#### Your goal
From the data below, copy exactly the lines that lie between the one holding "The width and height of the screenshot is (1277, 842)." and the one holding "Given: Select 机构设置 in navigation bar", including both, and nothing more.
==================================================
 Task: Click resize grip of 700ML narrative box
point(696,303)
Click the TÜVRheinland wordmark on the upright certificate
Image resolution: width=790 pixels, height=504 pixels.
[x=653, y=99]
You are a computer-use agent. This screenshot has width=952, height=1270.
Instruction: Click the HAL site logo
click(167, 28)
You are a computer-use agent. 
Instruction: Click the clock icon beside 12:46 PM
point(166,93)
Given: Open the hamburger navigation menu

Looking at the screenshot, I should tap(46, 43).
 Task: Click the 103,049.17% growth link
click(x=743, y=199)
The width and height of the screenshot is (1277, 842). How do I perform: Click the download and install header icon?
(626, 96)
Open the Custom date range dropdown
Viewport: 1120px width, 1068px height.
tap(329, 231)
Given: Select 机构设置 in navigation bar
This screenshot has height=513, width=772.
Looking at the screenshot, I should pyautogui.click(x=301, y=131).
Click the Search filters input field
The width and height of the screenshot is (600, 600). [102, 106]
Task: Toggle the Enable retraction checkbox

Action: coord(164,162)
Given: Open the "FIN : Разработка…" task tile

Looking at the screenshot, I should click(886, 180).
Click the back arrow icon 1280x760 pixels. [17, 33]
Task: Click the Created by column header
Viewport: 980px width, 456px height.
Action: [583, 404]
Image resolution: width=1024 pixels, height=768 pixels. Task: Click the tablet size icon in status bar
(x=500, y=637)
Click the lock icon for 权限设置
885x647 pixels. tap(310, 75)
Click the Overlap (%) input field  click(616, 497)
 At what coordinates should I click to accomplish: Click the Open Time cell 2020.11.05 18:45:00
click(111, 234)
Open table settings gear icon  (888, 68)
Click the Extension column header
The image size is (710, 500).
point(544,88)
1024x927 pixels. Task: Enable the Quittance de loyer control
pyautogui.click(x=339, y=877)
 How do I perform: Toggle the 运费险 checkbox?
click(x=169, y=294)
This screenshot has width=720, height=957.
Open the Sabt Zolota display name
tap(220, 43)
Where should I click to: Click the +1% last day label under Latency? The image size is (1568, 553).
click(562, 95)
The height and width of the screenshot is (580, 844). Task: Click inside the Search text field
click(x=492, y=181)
==================================================
#### Problem solution
The width and height of the screenshot is (1277, 842). How do I perform: Click the download and install header icon?
(626, 96)
Open the Custom date range dropdown
Viewport: 1120px width, 1068px height.
tap(329, 231)
Given: Select 机构设置 in navigation bar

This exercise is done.